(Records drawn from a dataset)
──────

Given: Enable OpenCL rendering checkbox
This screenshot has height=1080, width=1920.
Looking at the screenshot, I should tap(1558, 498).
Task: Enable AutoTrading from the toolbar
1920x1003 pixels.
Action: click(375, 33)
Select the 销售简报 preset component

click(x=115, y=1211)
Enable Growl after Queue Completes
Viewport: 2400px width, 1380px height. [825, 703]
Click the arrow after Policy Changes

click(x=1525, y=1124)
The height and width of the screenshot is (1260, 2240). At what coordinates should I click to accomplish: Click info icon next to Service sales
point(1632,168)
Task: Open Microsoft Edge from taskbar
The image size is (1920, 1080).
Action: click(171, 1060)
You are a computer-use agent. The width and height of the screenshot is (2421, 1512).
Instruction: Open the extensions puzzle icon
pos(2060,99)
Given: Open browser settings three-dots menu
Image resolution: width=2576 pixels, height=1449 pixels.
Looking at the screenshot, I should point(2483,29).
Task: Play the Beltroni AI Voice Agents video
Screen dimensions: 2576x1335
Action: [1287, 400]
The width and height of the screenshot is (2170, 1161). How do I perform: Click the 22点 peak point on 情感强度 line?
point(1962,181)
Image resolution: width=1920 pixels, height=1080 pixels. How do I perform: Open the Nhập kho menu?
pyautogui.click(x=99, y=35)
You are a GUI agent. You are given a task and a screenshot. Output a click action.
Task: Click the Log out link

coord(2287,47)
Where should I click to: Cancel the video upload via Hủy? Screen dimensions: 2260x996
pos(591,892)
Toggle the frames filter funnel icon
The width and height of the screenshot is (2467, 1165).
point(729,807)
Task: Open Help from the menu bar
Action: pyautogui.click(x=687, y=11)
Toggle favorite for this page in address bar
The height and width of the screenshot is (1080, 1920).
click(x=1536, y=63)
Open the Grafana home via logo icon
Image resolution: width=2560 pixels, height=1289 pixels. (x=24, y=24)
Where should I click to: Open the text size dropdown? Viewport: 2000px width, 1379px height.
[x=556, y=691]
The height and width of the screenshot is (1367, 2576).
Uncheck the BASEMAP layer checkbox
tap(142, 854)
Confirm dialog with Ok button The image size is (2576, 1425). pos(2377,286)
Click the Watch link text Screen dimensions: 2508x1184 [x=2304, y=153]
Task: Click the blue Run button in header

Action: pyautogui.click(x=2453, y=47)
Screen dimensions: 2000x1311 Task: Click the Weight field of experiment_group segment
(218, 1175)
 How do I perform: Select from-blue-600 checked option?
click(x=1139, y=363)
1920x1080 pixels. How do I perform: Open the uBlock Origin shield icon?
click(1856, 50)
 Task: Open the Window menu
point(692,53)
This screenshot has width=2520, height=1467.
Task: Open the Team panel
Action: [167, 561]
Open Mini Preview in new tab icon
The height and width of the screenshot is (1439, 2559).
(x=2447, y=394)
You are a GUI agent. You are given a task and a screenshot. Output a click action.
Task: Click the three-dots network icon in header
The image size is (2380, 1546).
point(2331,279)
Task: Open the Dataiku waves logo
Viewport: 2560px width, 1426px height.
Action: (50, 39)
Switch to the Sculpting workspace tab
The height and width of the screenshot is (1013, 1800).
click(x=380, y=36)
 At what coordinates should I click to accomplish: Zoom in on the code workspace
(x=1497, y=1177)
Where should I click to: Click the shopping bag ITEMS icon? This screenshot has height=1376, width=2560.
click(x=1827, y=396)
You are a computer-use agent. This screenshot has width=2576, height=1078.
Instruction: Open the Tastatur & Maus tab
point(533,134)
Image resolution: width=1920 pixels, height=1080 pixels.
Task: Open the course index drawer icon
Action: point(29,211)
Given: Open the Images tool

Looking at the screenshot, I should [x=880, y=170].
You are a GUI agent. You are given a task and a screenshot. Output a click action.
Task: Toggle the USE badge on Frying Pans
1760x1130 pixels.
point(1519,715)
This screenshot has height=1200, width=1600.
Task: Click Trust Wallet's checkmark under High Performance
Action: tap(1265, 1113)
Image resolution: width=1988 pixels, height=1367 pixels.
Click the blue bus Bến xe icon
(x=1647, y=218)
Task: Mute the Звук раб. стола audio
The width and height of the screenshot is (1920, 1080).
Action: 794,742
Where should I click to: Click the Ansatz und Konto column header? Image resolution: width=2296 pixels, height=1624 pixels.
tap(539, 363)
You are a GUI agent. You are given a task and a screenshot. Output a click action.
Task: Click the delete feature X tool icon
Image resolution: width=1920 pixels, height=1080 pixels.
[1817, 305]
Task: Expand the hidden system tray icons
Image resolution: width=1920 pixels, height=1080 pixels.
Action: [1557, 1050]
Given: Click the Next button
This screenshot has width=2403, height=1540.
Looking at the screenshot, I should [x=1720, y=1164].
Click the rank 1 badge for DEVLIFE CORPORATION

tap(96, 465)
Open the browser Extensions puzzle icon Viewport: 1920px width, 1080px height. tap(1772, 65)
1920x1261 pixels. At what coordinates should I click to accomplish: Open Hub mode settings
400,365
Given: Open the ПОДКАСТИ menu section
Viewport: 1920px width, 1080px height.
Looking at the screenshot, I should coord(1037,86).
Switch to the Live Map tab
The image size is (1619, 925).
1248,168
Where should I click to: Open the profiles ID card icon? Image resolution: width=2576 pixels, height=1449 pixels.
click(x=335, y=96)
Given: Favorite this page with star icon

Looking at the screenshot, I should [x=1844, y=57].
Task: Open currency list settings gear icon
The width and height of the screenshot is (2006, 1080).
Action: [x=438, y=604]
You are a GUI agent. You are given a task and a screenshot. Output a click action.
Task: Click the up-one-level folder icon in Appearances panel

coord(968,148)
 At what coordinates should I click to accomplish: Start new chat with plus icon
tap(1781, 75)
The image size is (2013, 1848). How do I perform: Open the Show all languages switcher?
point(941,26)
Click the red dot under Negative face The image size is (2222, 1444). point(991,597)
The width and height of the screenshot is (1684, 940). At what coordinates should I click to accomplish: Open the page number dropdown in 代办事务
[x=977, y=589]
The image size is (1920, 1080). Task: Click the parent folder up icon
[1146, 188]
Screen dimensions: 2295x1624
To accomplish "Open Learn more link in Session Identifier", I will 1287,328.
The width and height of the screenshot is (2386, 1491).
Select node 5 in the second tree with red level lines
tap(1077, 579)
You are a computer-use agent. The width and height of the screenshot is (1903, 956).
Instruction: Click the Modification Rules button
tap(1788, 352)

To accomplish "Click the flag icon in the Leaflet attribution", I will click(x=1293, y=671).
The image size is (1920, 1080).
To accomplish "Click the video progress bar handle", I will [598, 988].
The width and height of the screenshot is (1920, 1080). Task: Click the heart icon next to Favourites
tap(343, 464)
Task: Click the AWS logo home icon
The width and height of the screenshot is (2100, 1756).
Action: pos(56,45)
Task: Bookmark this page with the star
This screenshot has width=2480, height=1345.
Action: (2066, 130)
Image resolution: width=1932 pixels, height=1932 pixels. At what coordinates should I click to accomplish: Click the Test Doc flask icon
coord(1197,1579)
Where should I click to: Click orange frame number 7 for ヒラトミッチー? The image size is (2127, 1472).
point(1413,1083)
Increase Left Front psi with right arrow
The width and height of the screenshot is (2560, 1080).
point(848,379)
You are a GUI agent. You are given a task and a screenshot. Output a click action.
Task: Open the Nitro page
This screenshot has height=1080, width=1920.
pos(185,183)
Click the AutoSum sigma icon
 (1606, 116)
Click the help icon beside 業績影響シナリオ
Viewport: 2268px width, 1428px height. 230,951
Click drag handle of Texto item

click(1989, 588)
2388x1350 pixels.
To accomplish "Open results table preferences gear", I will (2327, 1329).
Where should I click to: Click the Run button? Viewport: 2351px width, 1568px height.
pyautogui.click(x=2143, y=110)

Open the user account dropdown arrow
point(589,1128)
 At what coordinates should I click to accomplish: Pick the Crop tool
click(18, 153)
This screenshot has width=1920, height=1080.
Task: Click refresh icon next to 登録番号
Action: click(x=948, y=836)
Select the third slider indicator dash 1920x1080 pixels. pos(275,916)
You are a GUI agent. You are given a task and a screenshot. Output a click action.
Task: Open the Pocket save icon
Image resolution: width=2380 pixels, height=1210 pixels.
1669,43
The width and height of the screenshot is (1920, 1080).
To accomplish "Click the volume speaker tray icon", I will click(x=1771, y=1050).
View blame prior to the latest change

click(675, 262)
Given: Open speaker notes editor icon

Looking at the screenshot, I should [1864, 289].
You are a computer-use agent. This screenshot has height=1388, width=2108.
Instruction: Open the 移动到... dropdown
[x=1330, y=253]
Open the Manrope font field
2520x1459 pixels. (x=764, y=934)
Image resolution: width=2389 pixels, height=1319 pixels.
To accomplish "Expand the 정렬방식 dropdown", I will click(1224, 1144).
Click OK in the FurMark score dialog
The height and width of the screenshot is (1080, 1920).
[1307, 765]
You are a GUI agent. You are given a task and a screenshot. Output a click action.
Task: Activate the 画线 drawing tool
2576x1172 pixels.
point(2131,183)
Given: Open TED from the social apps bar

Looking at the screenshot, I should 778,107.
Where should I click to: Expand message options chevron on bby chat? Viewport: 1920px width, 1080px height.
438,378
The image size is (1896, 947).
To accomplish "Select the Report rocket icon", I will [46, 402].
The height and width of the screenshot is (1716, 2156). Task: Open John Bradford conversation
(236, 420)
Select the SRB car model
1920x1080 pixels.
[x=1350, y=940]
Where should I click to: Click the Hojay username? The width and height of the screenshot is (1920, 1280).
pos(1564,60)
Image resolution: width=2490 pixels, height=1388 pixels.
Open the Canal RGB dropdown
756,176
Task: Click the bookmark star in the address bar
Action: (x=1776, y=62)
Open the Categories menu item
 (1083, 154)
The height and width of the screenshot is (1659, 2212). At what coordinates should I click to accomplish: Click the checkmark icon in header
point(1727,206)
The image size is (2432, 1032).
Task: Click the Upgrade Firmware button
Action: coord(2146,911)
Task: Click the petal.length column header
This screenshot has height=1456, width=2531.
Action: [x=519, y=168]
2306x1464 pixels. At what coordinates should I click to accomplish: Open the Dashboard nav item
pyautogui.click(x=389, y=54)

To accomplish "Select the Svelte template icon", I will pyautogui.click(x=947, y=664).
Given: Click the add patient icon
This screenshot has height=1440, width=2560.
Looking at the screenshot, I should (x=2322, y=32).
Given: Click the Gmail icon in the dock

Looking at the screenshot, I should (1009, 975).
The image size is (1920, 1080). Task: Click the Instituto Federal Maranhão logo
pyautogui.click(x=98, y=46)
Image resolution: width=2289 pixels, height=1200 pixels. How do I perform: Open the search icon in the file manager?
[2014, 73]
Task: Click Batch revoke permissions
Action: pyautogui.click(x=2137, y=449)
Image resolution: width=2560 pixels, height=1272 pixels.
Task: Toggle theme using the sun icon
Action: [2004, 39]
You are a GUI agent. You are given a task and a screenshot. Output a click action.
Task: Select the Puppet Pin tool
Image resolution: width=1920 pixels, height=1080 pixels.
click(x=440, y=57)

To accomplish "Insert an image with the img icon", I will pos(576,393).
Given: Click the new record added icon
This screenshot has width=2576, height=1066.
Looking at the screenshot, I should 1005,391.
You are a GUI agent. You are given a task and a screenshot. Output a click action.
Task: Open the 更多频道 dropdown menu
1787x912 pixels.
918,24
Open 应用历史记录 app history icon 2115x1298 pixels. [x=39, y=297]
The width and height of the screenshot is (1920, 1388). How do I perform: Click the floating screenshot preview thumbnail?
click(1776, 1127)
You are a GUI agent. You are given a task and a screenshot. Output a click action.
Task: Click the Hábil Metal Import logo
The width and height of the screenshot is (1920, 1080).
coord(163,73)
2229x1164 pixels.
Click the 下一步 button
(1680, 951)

──────

EXERCISE BRIEF:
Going through the records, work out how many lines contain the word "browser". Please answer with the number only.

EXERCISE RESPONSE:
2